Let’s start upstream, where the work is easiest and mostly already imagined. Models of the kind Anthropic describes under Project Glasswing could comb the software common to PLCs, SCADA platforms, and remote-access tools for flaws, and manufacturers could turn each finding into a single fix pushed across a product line. This is not unprecedented; CISA already gives water utilities free scanning of their internet-facing systems. So, this discovery layer is worth building, but it is also the part attackers have effectively automated already and it doesn’t matter if no one actually patches the vulnerability.

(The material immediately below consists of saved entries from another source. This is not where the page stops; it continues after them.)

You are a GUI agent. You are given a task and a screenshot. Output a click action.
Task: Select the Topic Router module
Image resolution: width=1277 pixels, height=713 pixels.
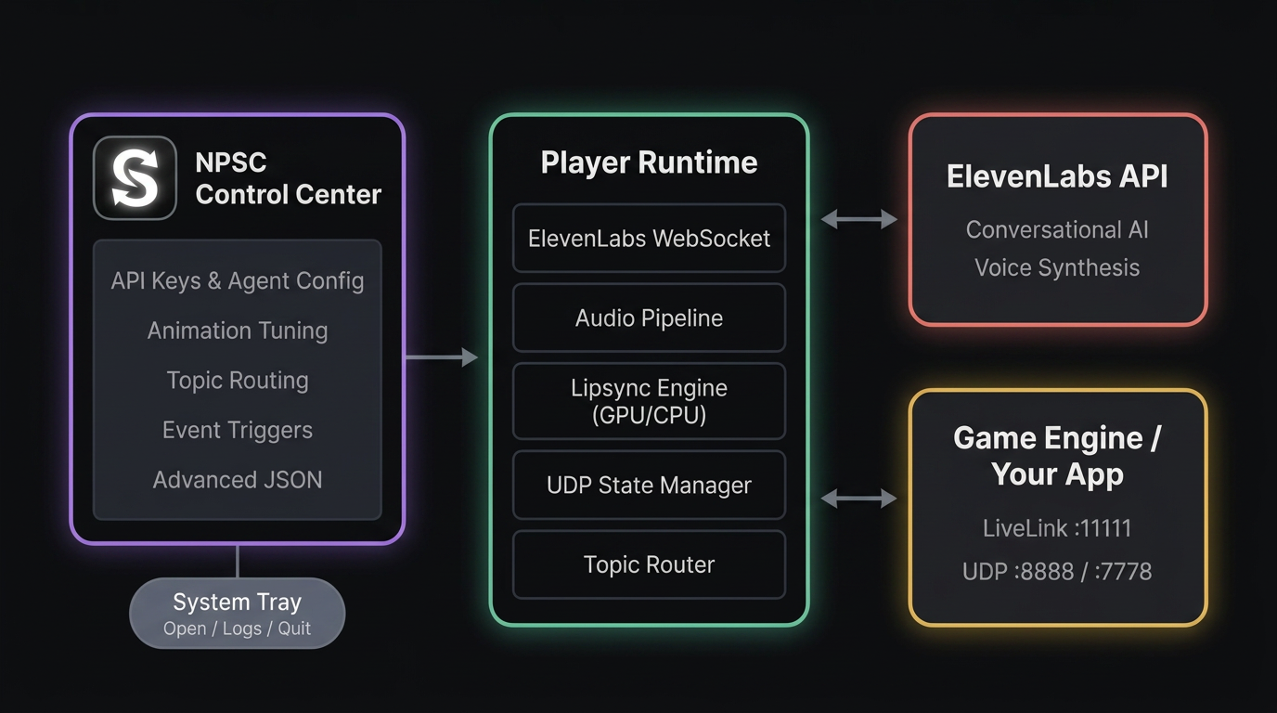tap(648, 564)
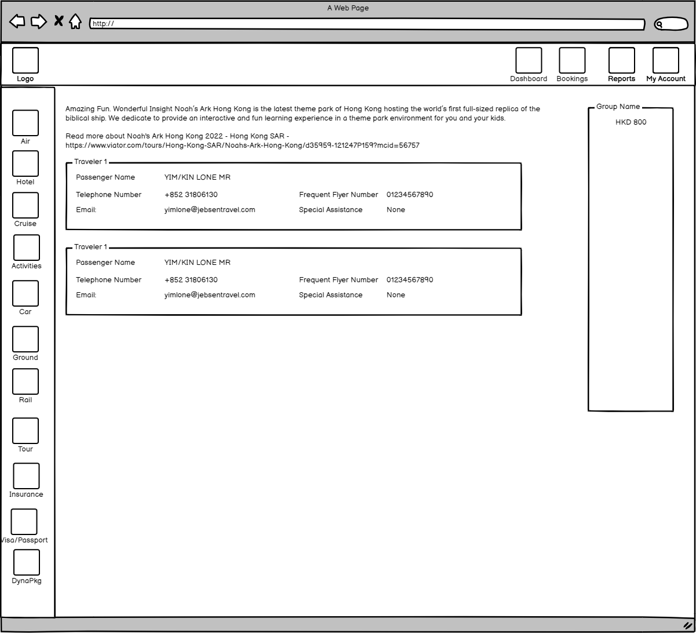Select the Insurance sidebar icon
This screenshot has width=696, height=633.
pos(26,476)
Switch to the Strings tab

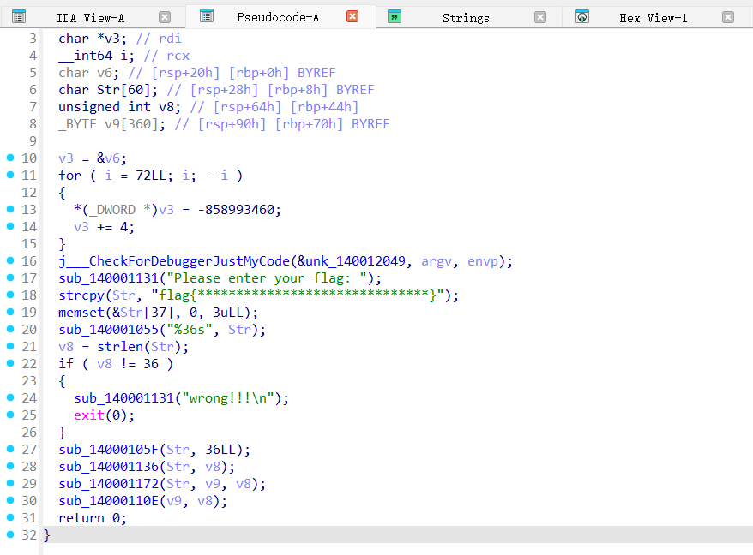(466, 18)
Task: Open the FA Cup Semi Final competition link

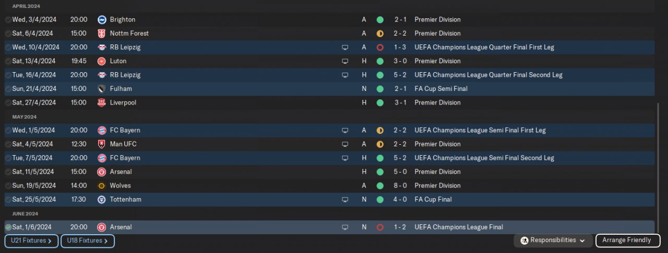Action: point(441,89)
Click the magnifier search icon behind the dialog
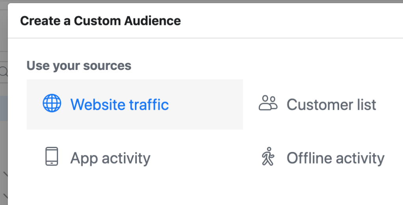Viewport: 403px width, 205px height. (4, 72)
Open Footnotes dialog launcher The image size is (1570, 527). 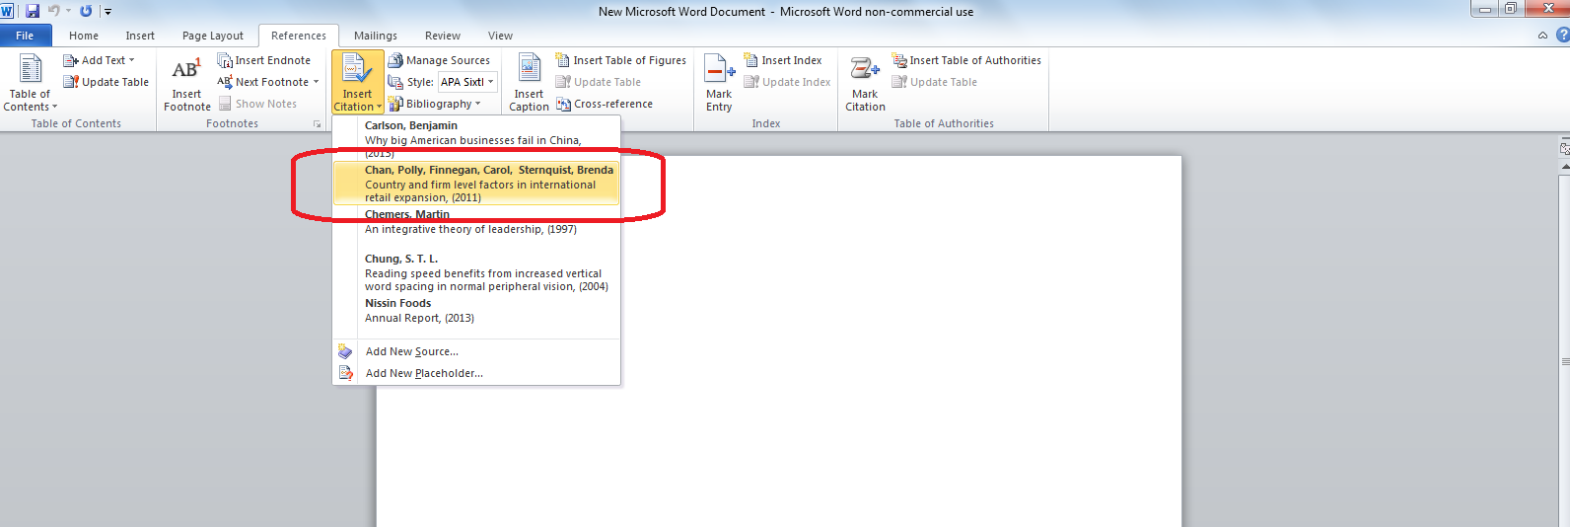[x=317, y=124]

Then, we have to ensure that this discovery actualizes into action, and here there are already proposals to be considered. H.R. 2594, the Water Risk and Resilience Organization (WRRO) Establishment Act, introduced in April 2025, would have EPA certify a single independent body to write binding cyber requirements for drinking-water and wastewater systems, enforced with penalties reaching $25,000 a day. The model is deliberately borrowed from the electric grid’s reliability regime: industry experts draft the standards, the federal regulator approves them, operators attest to compliance annually, and independent assessments follow every few years. The America’s Water Infrastructure Act (AWIA) of 2018 asks systems serving more than 3,300 people to assess their risks and keep an emergency plan, but it sets no security standard, excludes wastewater entirely, and leaves everyone below the threshold with voluntary advice. The WRRO would fix this problem, but it would not fix the long tail: like AWIA before it, the bill stops at 3,300 people, which means tens of thousands of the smallest systems remain exactly as vulnerable as before.

However, to meet any of these standards, facilities require the requisite personnel. Therefore, the single highest-leverage investment in water-sector cybersecurity is human capital: a corps of people who can assist a plant that has no cyber staff and do the work of inventorying the devices, changing the passwords, patching, and testing it without shutting down the treatment process. There are templates for this kind of program. For example, there is the USDA-funded circuit rider, a roving specialist who solves operational problems no single small town would staff for. There are proposals that would replicate this model and expand the number of systems that receive threat warnings, namely the Cybersecurity for Rural Water Systems Act of 2025 and H.R. 2344. However, both should be funded at a level that matches the size of the problem: not tens of millions of dollars, but hundreds.

Cloacas Tuemur

The Romans had a goddess who lived in the sewer. Her name was Cloacina, and her seat was the Cloaca Maxima, the enormous drain that pulled the entire discharge of the city down into the Tiber. This was a civilization that did not deify anything low. They had no god of the armpit, no god of the dropped coin. But when they looked at the sewer, they decided that something holy lived down there, and they were right. The Romans understood something we have worked very hard to unlearn: that a nation is only ever as free as its plumbing.

But we can’t forget about it, lest we fail to defend it. Just ask the doctors: More than eleven thousand of them, polled by the British Medical Journal, were asked to name the greatest medical advance since 1840, and they did not say antibiotics, or anesthesia, or vaccines, or the discovery of the structure of DNA. They instead said sanitation. There were cities, not long ago, that chose their leaders on the strength of a promised drain. For most of human history, this was the whole of the war, and we won it.

That victory is what now sits exposed. To ensure that AI-enabled cyberattacks cannot reach in and undo something as plain and as sacred as clean water for millions of Americans, we have to do the unglamorous thing: hold every facility to a single standard, the enormous and the tiny alike, and actually pay for the tools and the people it takes to guard water systems of every size. Cloacina had priests. The least we can do is fund the budget.